To be done: From the records below, pick out and copy every line that contains the string "agent".

[Data listing]

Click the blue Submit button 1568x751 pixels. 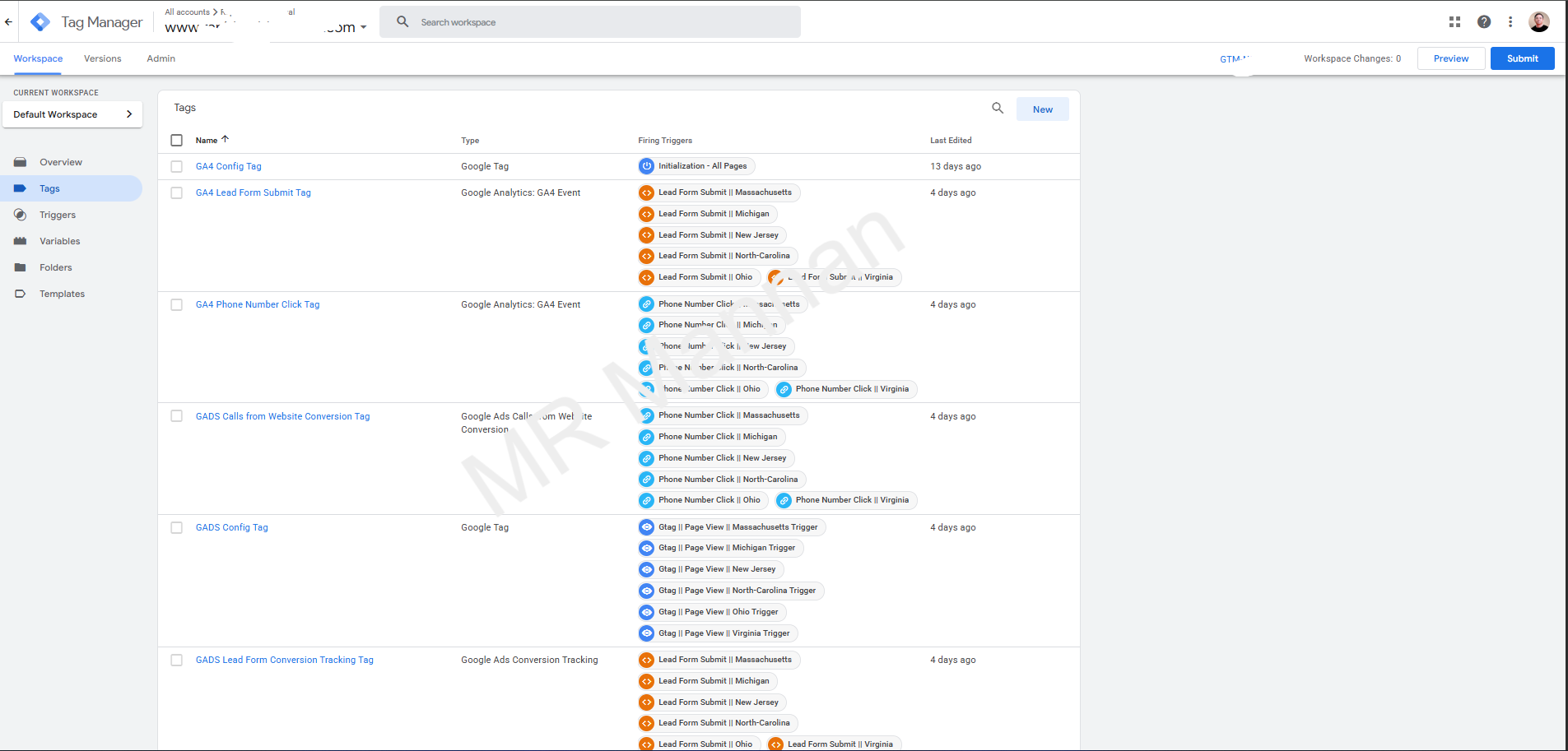pyautogui.click(x=1522, y=58)
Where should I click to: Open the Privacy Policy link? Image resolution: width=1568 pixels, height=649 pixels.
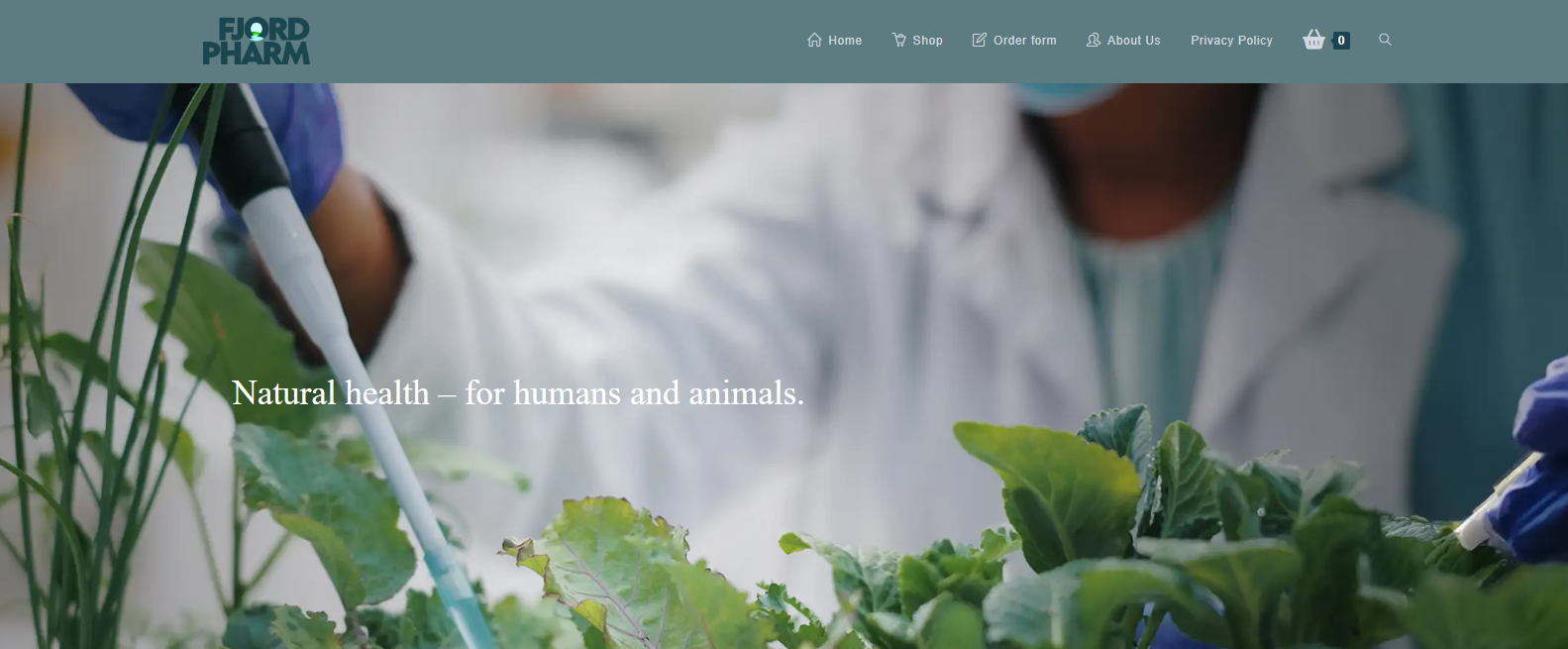1232,41
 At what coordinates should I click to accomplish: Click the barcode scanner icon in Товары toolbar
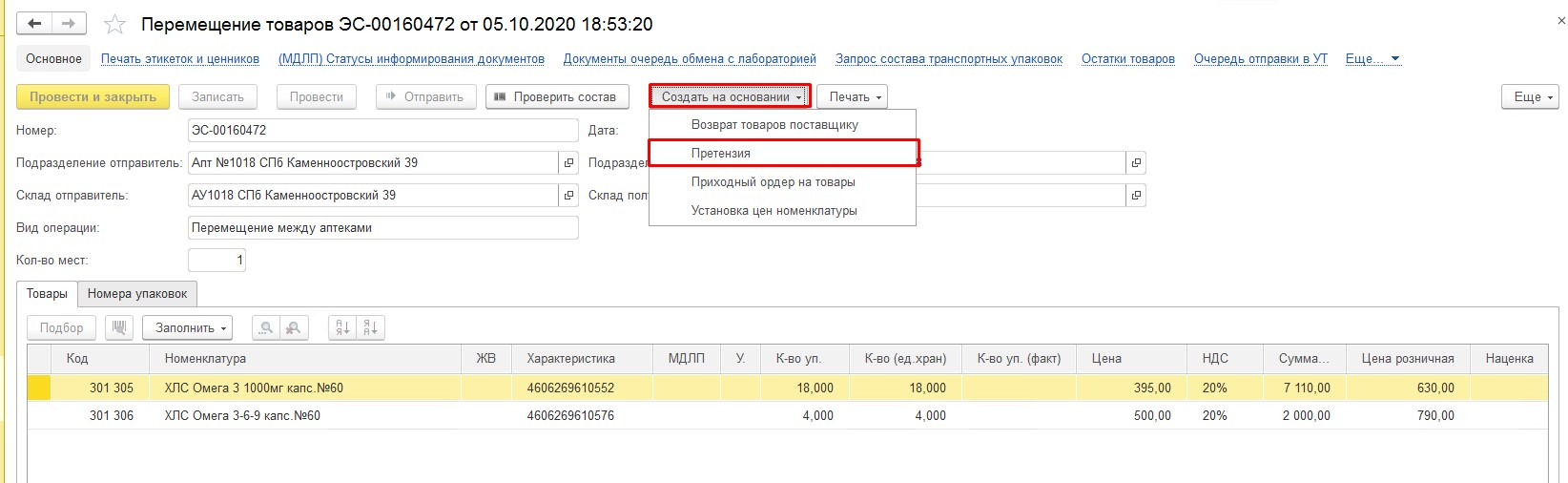(119, 327)
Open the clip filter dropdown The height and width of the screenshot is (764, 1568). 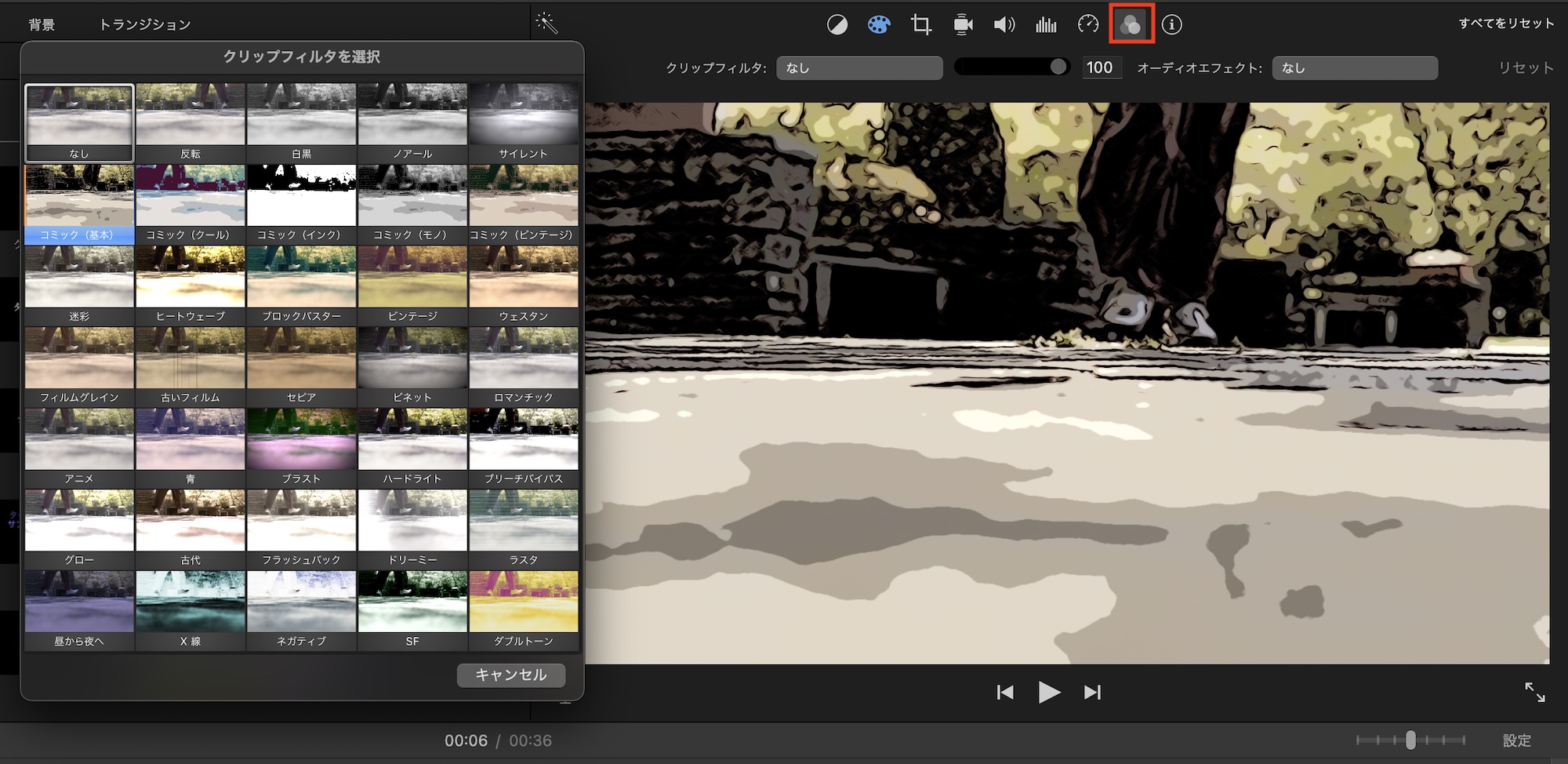[859, 68]
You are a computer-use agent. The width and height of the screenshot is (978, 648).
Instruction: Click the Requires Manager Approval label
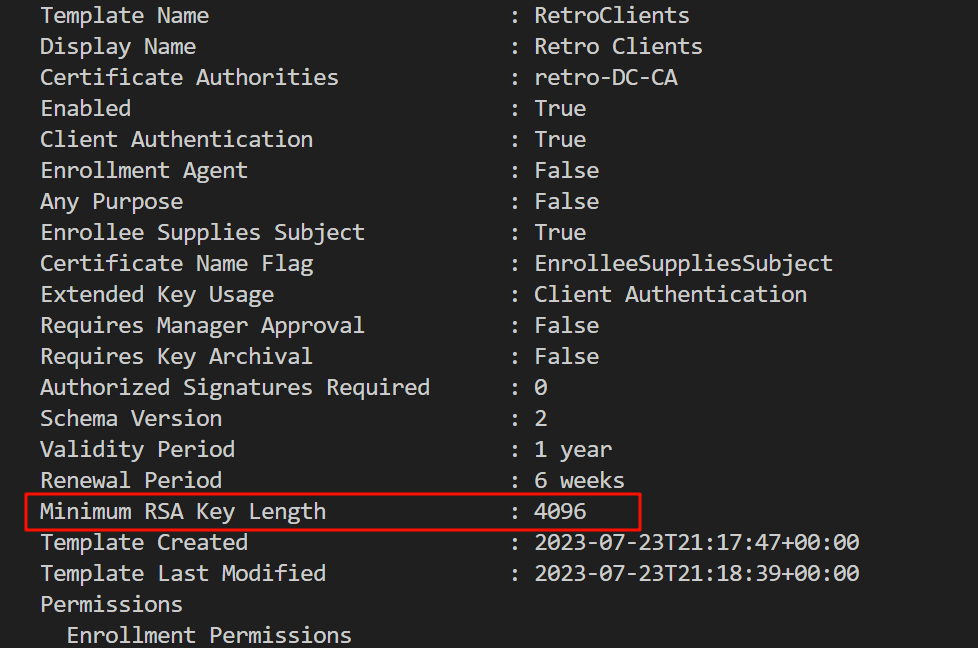click(202, 326)
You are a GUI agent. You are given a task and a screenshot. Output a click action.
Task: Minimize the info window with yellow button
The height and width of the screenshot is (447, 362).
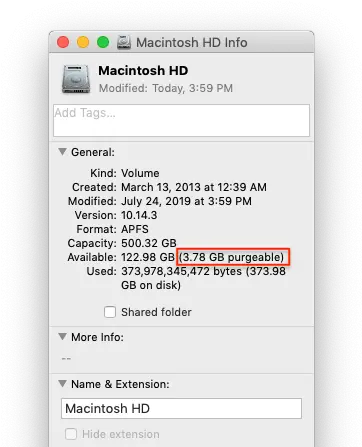(83, 42)
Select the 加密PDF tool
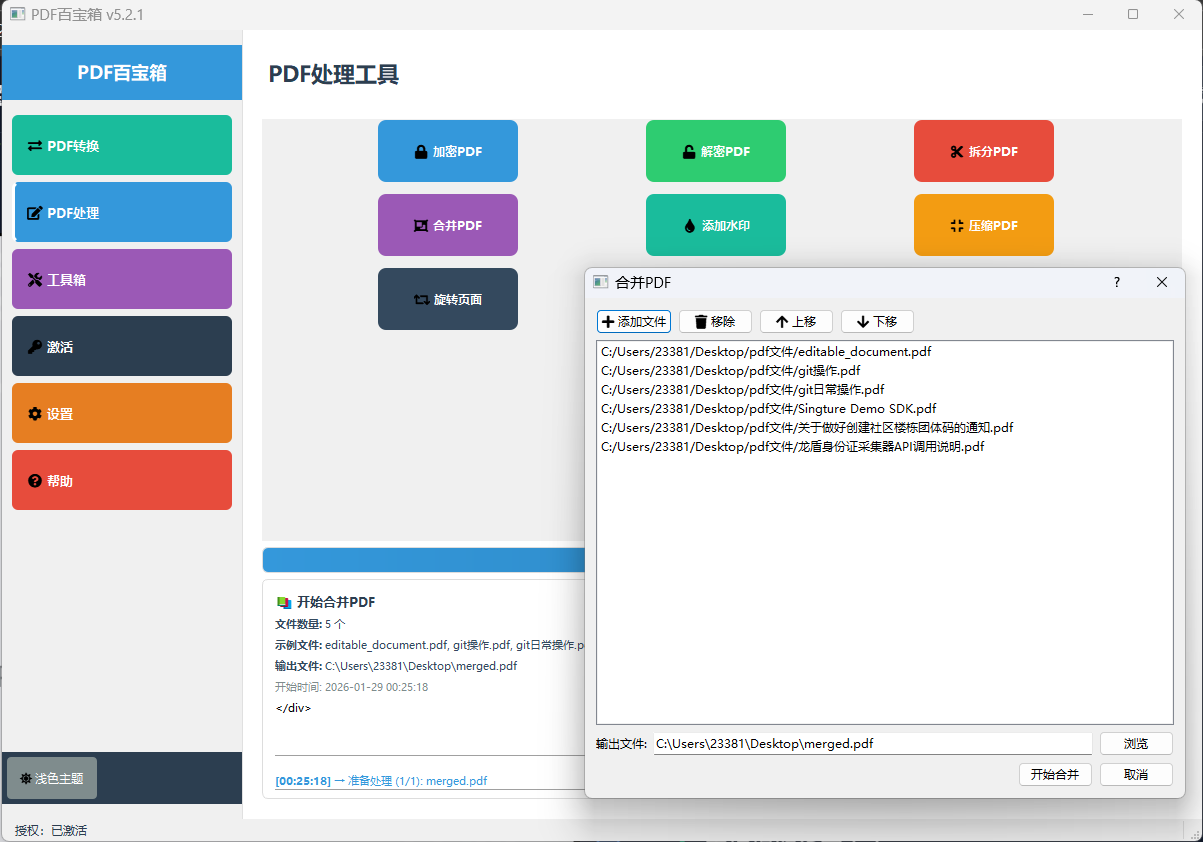The height and width of the screenshot is (842, 1203). coord(447,151)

Response for this exercise:
You are a computer-use agent. The width and height of the screenshot is (978, 648).
You are a GUI agent. You are given a task and a screenshot. Output a click action.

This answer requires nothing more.